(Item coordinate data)
=====

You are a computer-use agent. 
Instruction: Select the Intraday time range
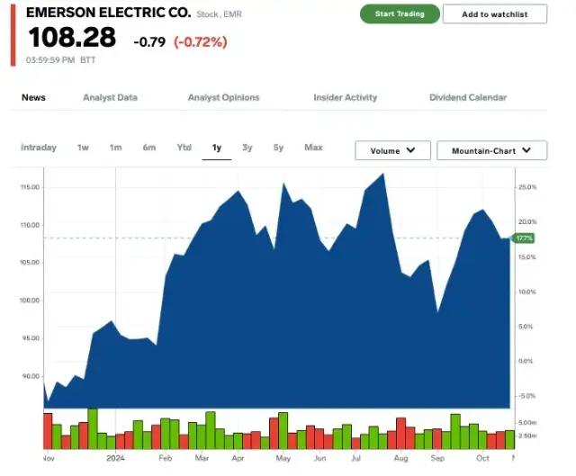pos(39,148)
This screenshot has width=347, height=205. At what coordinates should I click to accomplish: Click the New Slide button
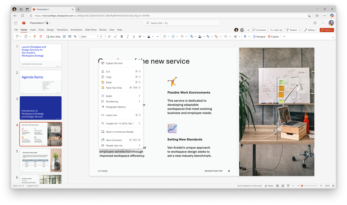(53, 36)
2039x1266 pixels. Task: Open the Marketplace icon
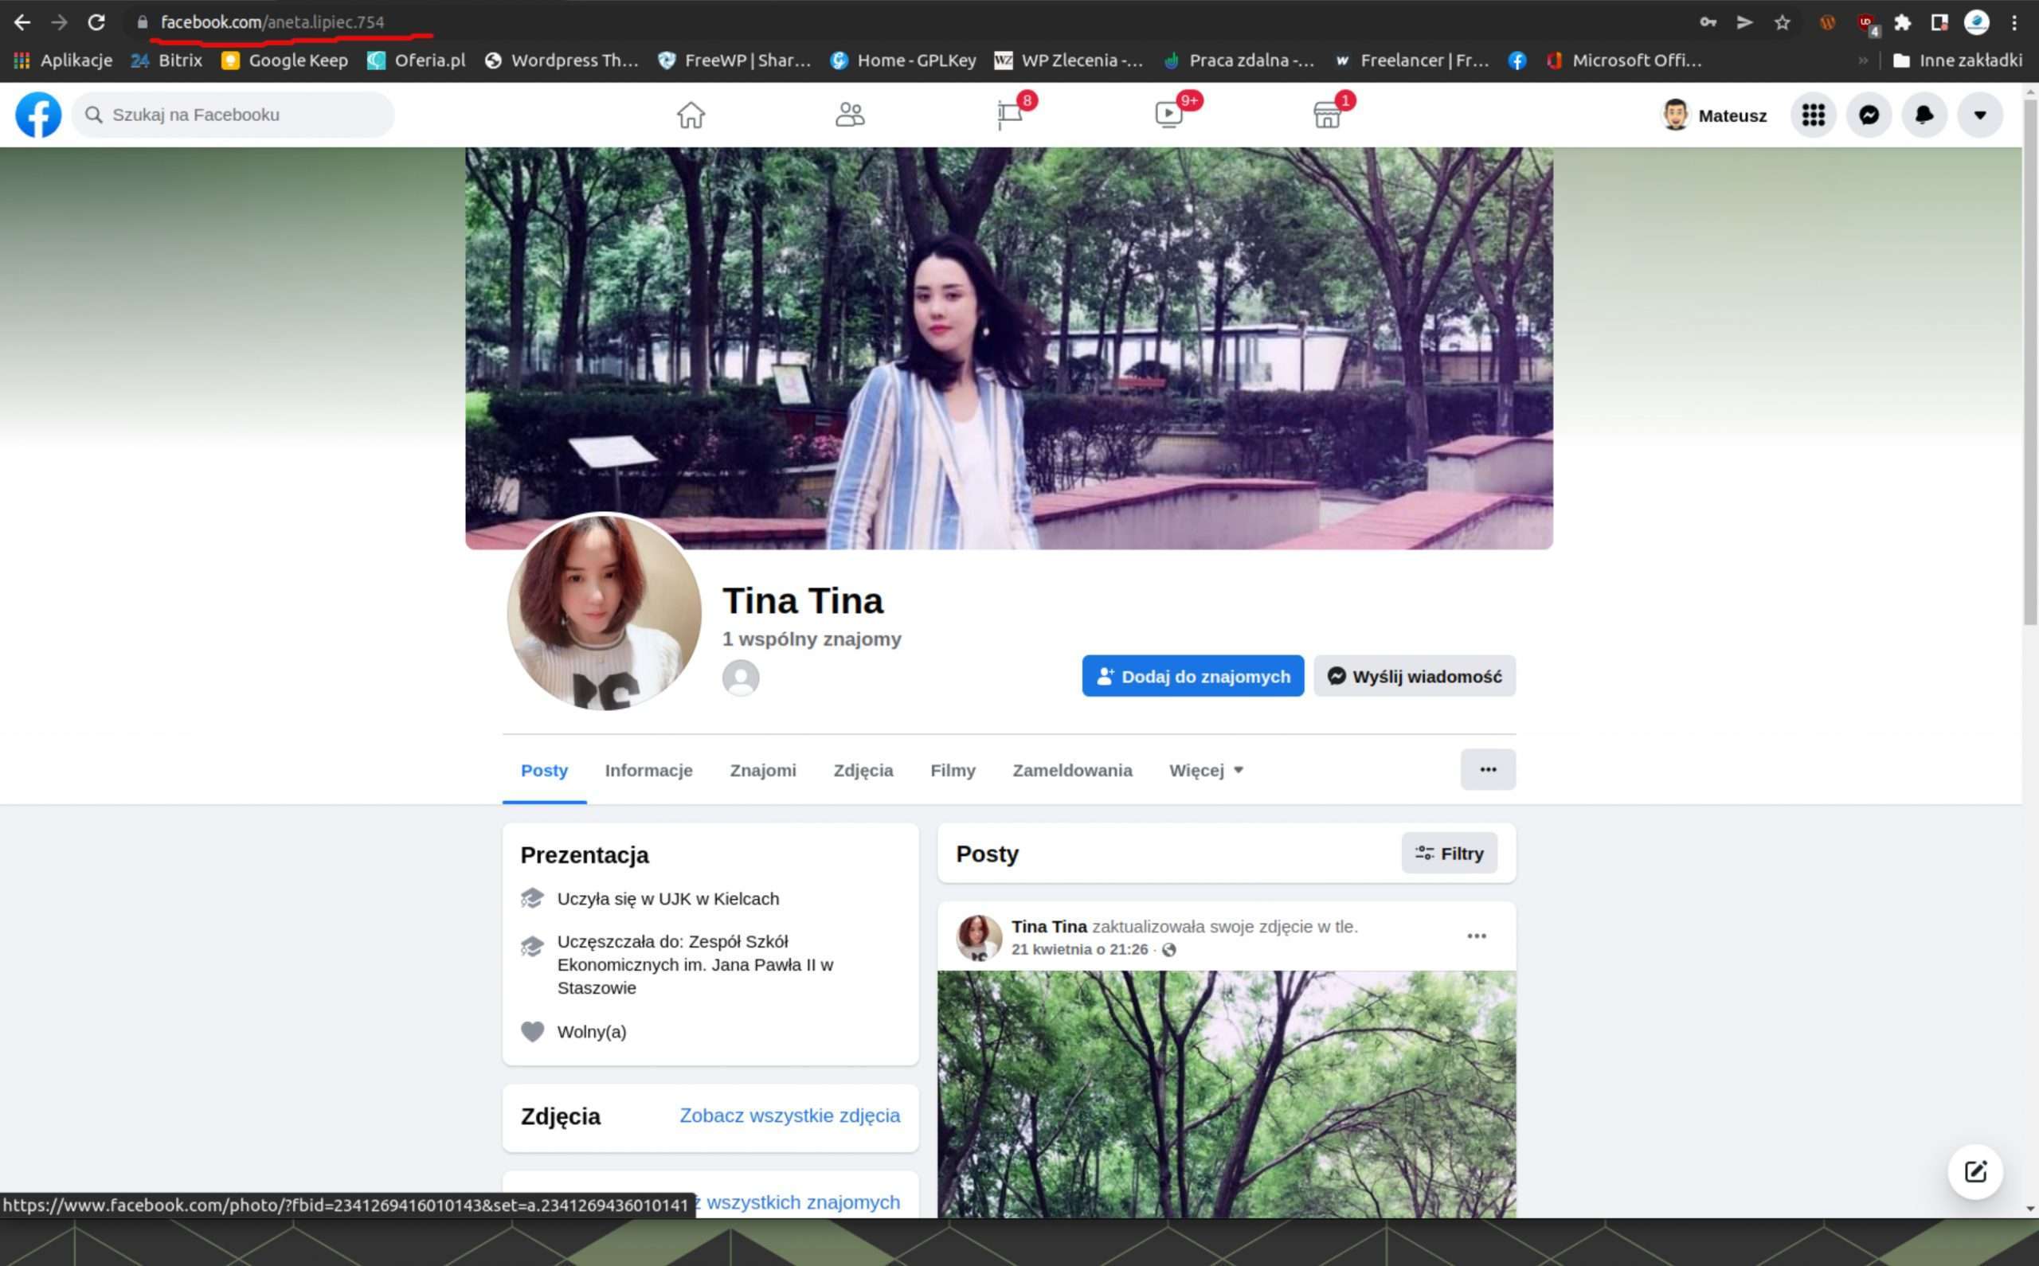click(x=1327, y=115)
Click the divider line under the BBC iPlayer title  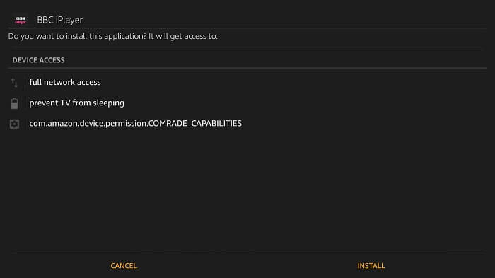(x=248, y=28)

=====

Give the lines of the listing as a numbered list, from the line containing "This screenshot has" up to and including the line containing "click(x=1327, y=115)", skipping blank lines. Leave the pictures out.

* **Exercise result**:
1. This screenshot has width=347, height=205. At what coordinates should I click to accomplish: Click the New Slide button
2. (53, 36)
3. 2039x1266 pixels. Task: Open the Marketplace icon
4. click(x=1327, y=115)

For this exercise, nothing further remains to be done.